• RECORD LIST:
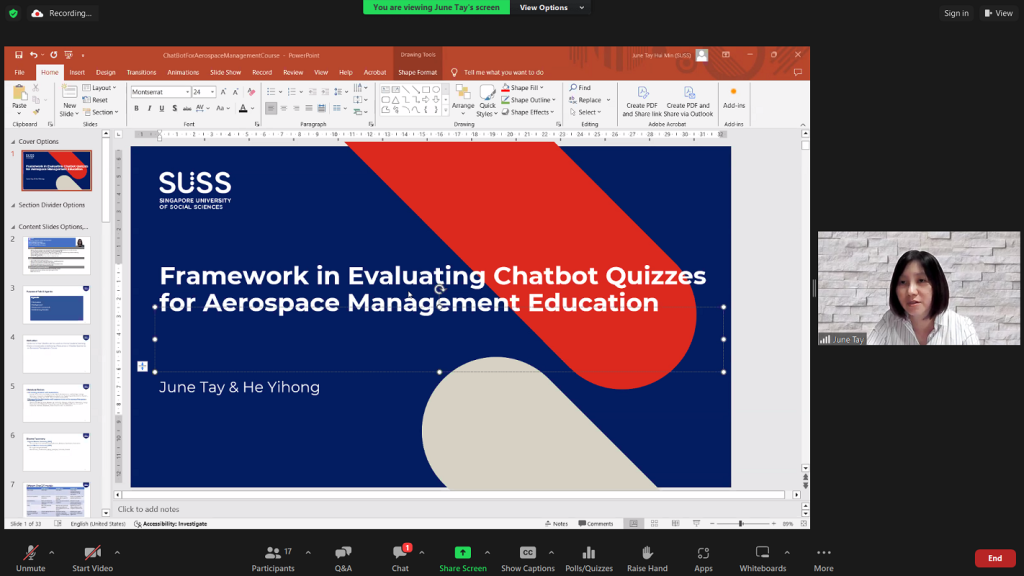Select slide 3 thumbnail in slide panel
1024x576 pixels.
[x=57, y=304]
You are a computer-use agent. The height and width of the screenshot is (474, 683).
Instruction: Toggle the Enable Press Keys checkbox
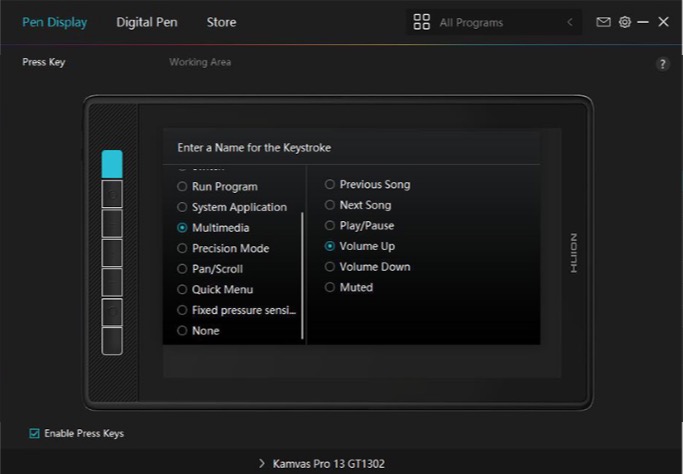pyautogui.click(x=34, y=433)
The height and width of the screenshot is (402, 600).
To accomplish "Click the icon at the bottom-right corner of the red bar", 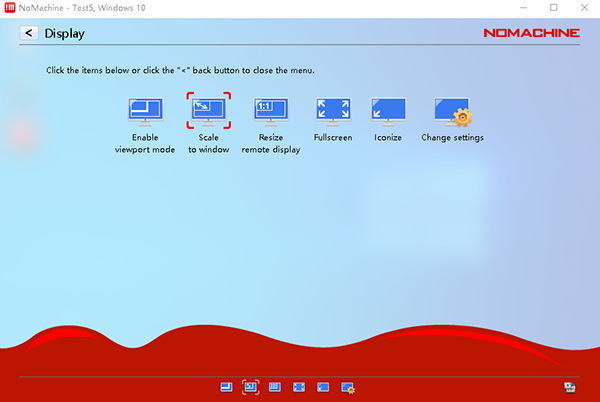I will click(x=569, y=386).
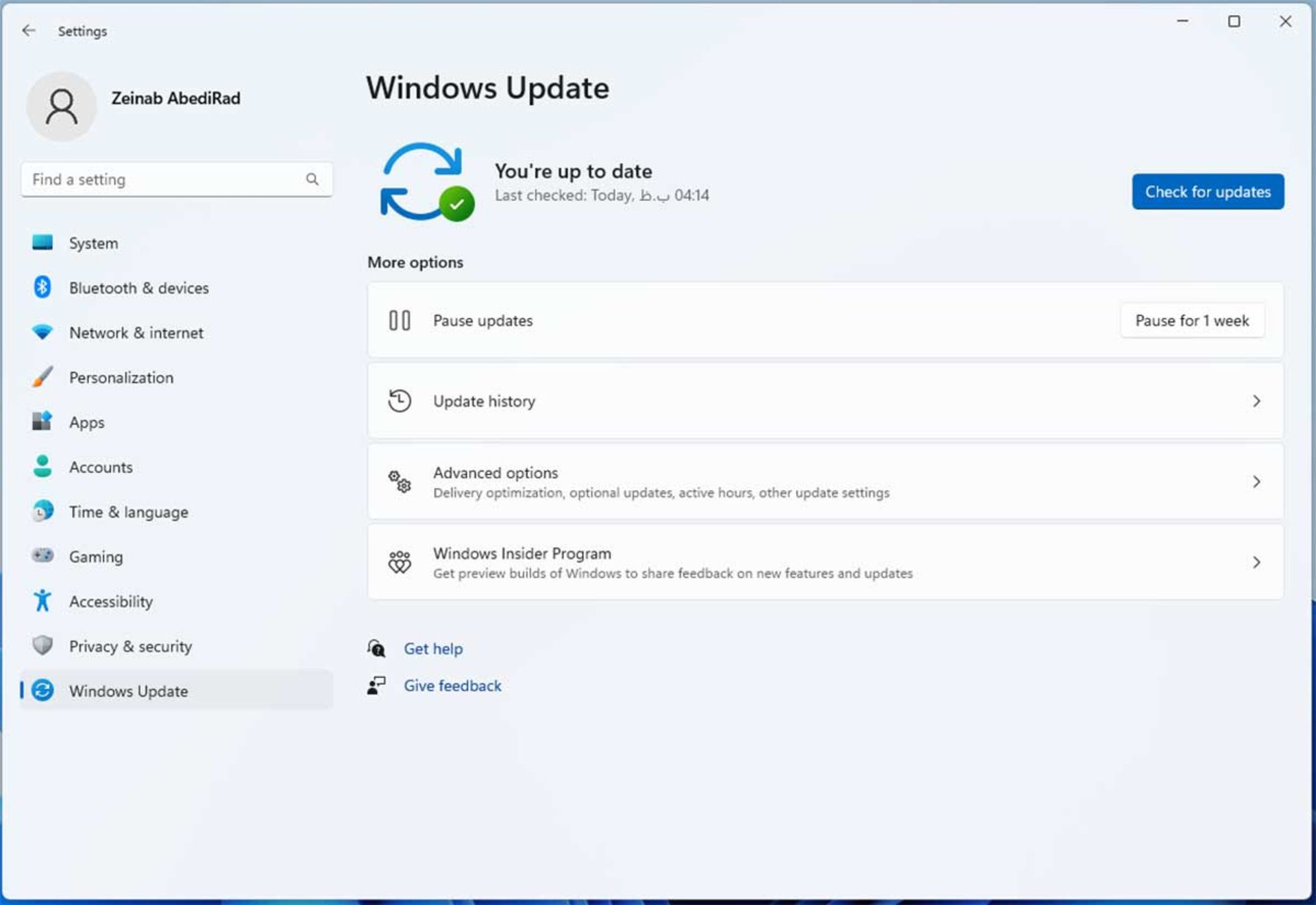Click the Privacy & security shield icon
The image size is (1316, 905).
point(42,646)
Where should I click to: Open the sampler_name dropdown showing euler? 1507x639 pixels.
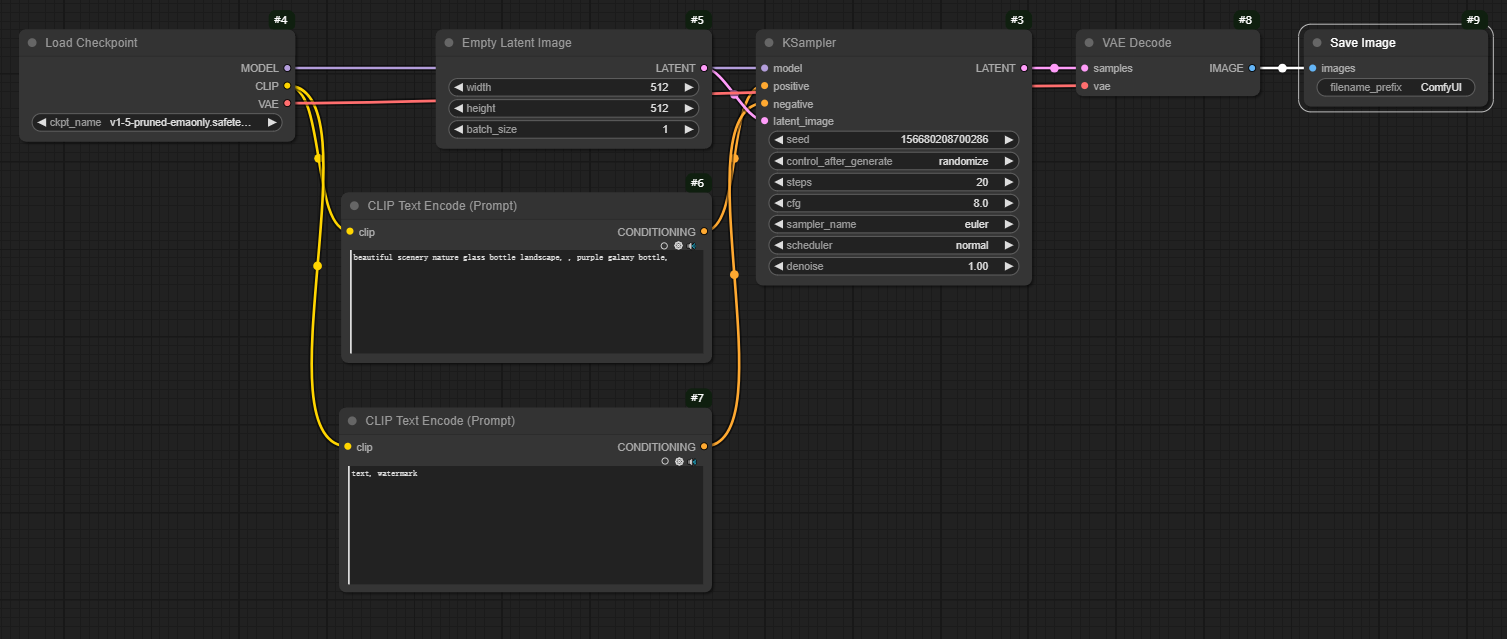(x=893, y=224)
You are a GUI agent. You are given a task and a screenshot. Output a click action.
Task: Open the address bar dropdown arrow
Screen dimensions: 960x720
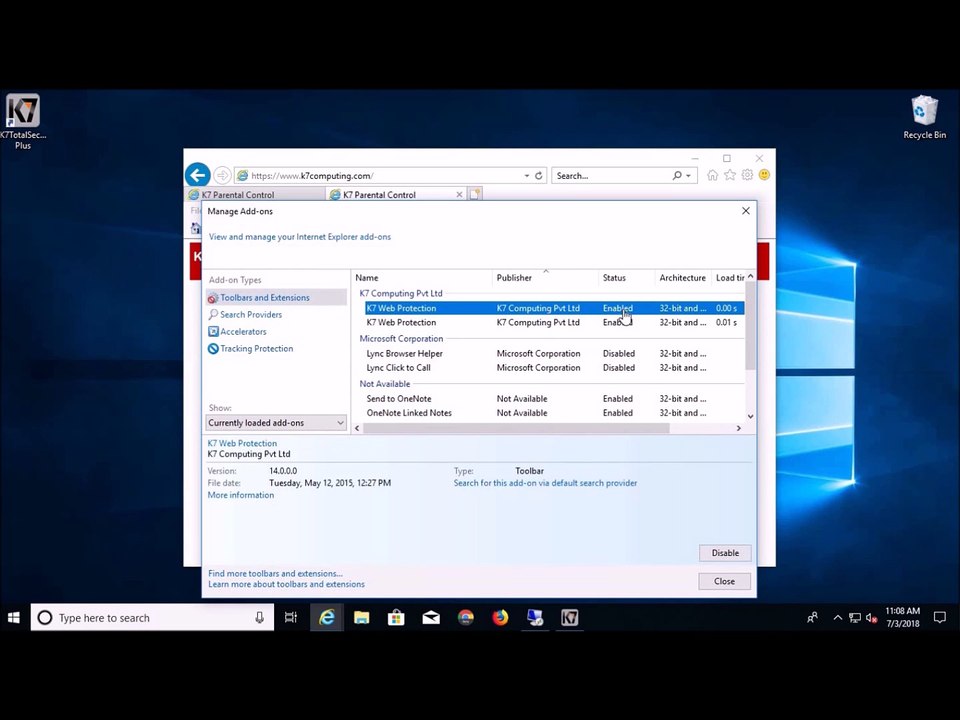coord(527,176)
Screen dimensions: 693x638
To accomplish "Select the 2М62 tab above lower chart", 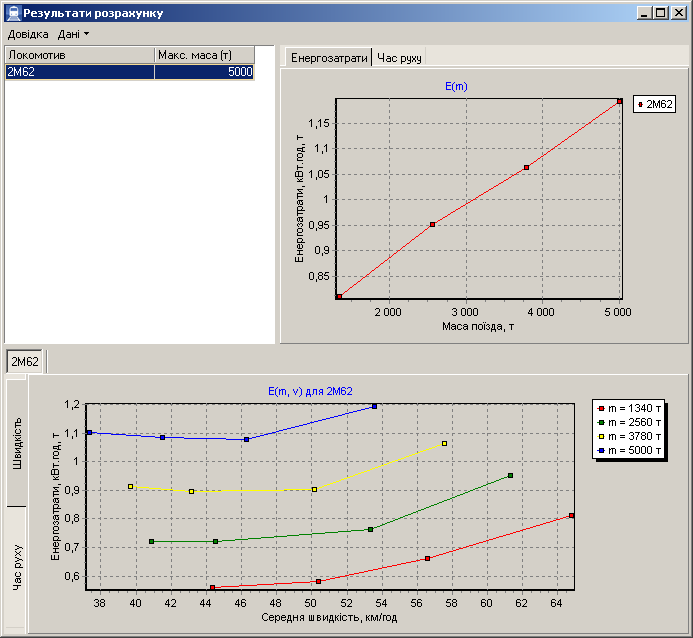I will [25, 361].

• AIM OF THE TASK: Count the lines in the listing above that contain the string "dropdown", treating uppercase and lowercase as different, and give only the number.

• EXERCISE SOLUTION: 2